Stated goal: Output only the lines from the one containing "Click the Last Updated On header" through the one containing "(x=678, y=330)" as a Markdown table with the columns No. and Text, one numbered row per line, skipping blank lines and leaving out the pictures.

Listing:
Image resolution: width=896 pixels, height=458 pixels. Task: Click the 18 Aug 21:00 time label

==

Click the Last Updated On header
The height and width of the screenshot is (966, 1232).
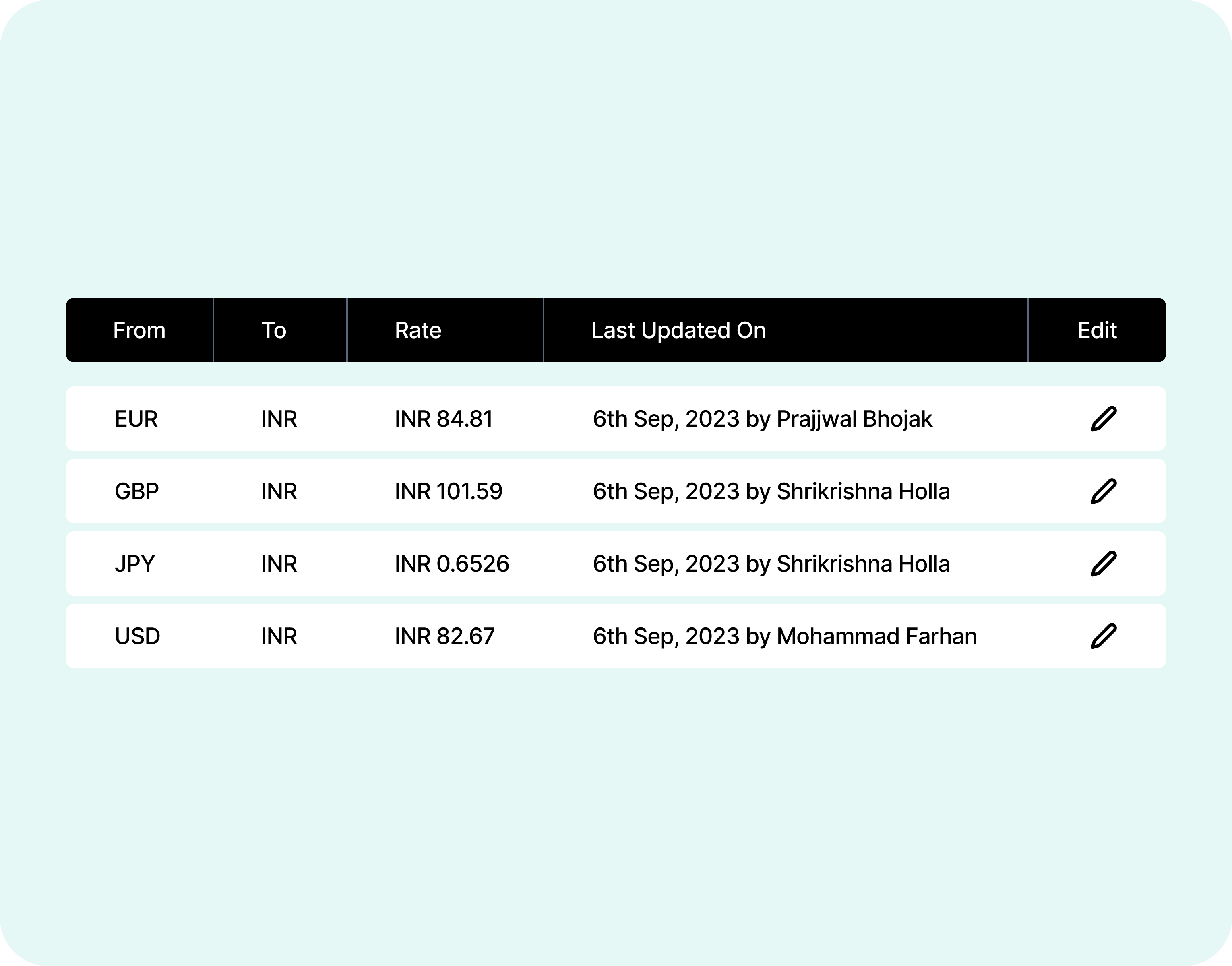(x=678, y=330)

==

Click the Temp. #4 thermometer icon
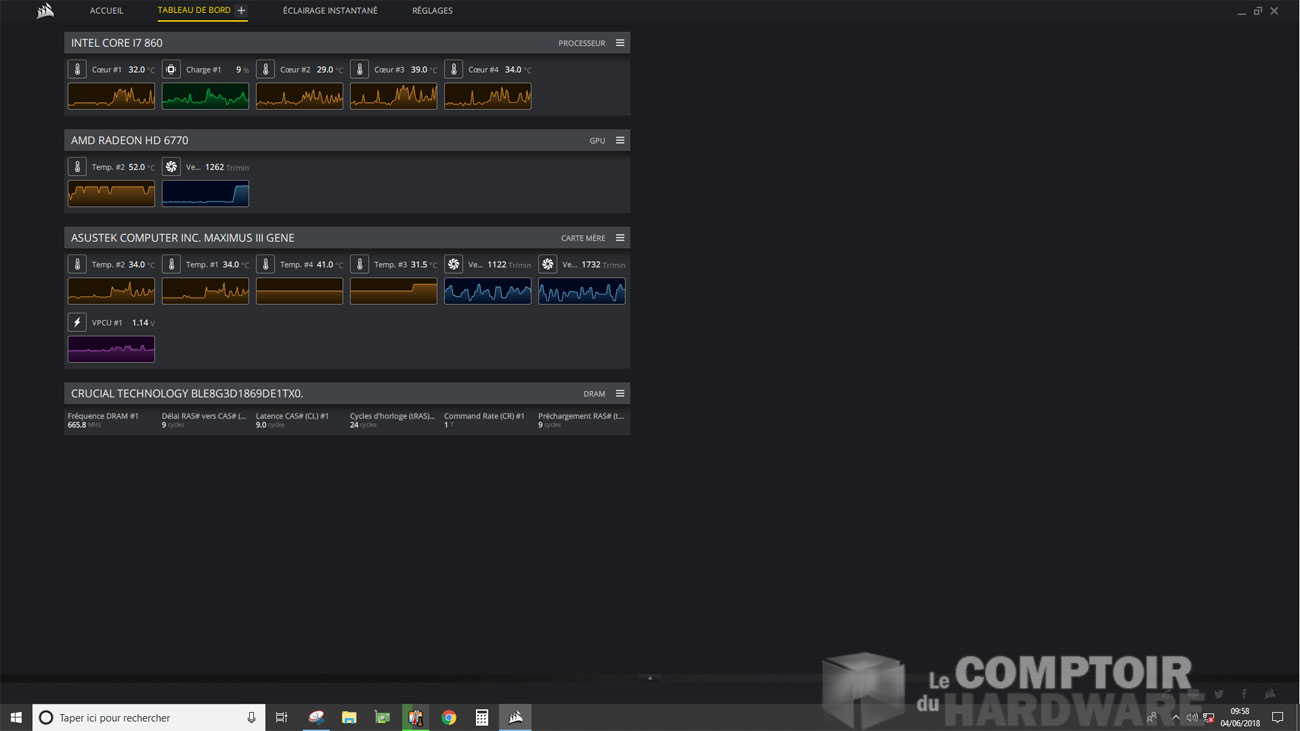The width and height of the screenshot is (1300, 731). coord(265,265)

Response below:
| No. | Text |
|---|---|
| 1 | Click the Last Updated On header |
| 2 | The height and width of the screenshot is (966, 1232). |
| 3 | (x=678, y=330) |